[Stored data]

........

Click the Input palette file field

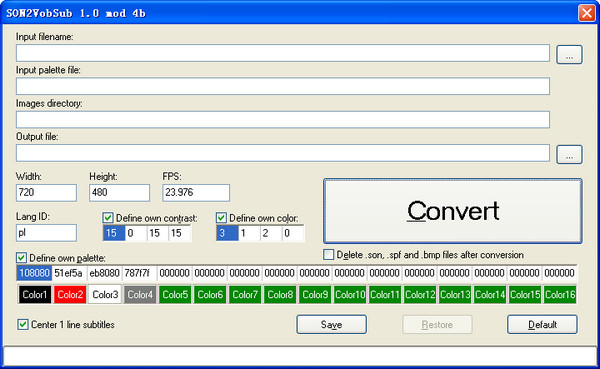tap(283, 86)
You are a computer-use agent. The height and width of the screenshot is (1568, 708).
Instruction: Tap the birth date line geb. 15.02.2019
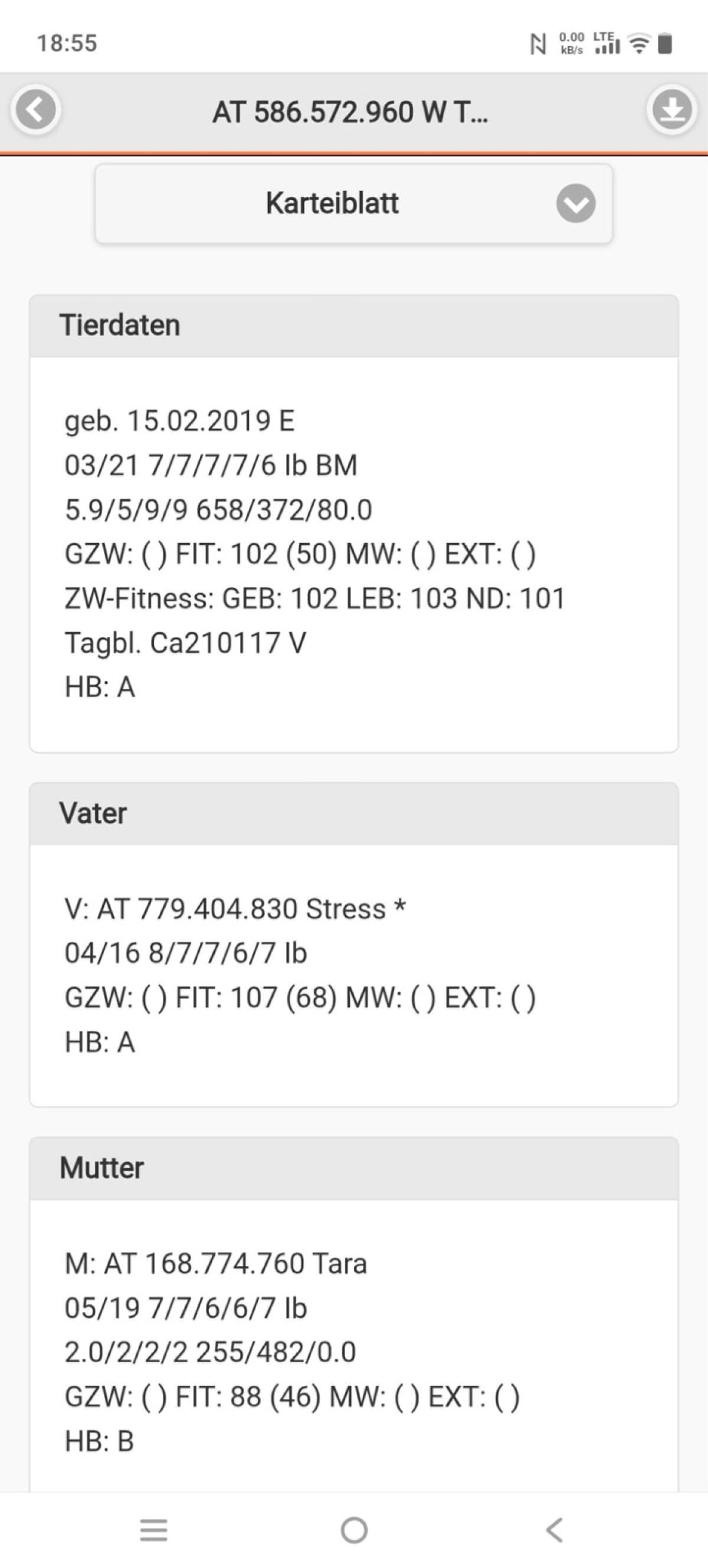pos(179,420)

........

> [Exercise requirements] Can the entries above be repeated exactly, without their pictures?

> [Exercise result]
Click the Input palette file field

tap(283, 86)
You are a computer-use agent. The height and width of the screenshot is (1568, 708).
Instruction: Tap the birth date line geb. 15.02.2019
pos(179,420)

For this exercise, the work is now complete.